--- Arbeitsauftrag 1 ---
Dupliziere aus dem Forenbeitrag den Abschnitt zwischen „Fraction alpha = new“ und „ist prima, danke!“, beide eingeschlossen.
--- Arbeitsauftrag 2 ---
Stimmen die folgenden Aussagen mit dem Forenbeitrag überein? (a) Im Beispiel wird alpha.add(beta) aufgerufen. (b) Der Wert von beta.d wird auf 4 gesetzt. (c) Das Konstruktor-Beispiel wird als prima bezeichnet. Antworte jeweils mit Ja oder Nein und zitiere die entscheidenden Worte wörtlich.

--- Dokumentauszug ---
════════

Das ging ja schnell ... 

Aaah, das macht die Sache schon verständlicher.

Also wenn ich die Methode (in diesem Fall add) von dem Objekt bruch aufrufen, dann wird bei this.n, immer der Wert von bruch verwendet. Mit dem "normalen" Parameter Fraction f kann ich dann festlegen, mit was addiert wird?!

z.B.

Fraction alpha = new Fraction();
Fraction beta = new Fraction();
alpha.n = 1;
alpha.d = 2;
beta.n = 1;
beta.d = 2;
alpha.add(beta);

Dann würde in der Methode das this.n den Wert 1 und this.d den Wert 2 haben, richtig?

EDIT// Das Konstruktor Beispiel ist prima, danke!


----------



## Developer_X (20. Jun 2009)

════════

--- Einträge zur Elementposition ---
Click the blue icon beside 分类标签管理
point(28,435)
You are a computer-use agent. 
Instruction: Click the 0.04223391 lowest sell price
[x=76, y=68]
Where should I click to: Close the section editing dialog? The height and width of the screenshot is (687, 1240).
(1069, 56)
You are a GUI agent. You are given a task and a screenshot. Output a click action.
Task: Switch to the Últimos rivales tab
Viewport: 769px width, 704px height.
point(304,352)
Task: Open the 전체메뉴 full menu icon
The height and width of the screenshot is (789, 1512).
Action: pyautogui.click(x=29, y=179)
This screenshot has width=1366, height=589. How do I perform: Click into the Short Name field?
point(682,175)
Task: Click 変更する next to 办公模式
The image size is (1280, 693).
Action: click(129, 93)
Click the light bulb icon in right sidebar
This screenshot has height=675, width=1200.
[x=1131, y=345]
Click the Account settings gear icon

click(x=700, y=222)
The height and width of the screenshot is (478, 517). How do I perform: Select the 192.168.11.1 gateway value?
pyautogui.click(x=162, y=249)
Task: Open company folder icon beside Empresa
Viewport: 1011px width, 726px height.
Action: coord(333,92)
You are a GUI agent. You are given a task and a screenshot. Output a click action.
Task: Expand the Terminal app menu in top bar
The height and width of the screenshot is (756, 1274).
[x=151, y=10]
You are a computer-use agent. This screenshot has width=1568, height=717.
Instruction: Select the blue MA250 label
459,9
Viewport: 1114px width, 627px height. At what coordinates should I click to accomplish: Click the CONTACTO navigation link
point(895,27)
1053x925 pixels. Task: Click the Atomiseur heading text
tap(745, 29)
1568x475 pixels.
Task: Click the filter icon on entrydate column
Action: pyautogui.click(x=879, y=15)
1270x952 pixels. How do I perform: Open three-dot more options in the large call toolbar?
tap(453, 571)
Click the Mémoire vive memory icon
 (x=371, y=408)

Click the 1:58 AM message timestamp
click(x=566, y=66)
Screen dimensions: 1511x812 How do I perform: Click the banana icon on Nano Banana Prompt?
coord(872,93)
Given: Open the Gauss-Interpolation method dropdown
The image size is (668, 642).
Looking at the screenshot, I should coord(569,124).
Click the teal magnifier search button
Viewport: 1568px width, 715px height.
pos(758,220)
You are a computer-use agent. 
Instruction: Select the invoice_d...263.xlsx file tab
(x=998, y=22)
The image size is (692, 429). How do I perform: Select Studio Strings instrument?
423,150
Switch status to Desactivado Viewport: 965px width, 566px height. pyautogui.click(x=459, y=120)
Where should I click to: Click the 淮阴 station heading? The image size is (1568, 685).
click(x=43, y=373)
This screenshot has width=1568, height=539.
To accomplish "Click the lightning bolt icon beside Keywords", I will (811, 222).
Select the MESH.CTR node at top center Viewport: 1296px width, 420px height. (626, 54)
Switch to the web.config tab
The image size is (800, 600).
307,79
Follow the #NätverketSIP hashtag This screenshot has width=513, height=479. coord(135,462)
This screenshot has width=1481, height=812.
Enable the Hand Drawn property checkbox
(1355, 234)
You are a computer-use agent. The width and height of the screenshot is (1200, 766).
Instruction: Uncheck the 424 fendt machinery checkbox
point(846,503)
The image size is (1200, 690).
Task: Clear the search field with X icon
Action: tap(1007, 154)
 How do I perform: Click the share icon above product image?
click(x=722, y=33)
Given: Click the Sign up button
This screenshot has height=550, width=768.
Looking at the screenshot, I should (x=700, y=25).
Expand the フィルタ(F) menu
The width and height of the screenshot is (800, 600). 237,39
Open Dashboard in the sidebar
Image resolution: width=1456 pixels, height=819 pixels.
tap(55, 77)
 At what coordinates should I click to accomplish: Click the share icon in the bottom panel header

════════

--- Antwort 1 ---
Fraction alpha = new Fraction();
Fraction beta = new Fraction();
alpha.n = 1;
alpha.d = 2;
beta.n = 1;
beta.d = 2;
alpha.add(beta);

Dann würde in der Methode das this.n den Wert 1 und this.d den Wert 2 haben, richtig?

EDIT// Das Konstruktor Beispiel ist prima, danke!

--- Antwort 2 ---
(a) Ja – „alpha.add(beta);“
(b) Nein – „beta.d = 2;“
(c) Ja – „Das Konstruktor Beispiel ist prima, danke!“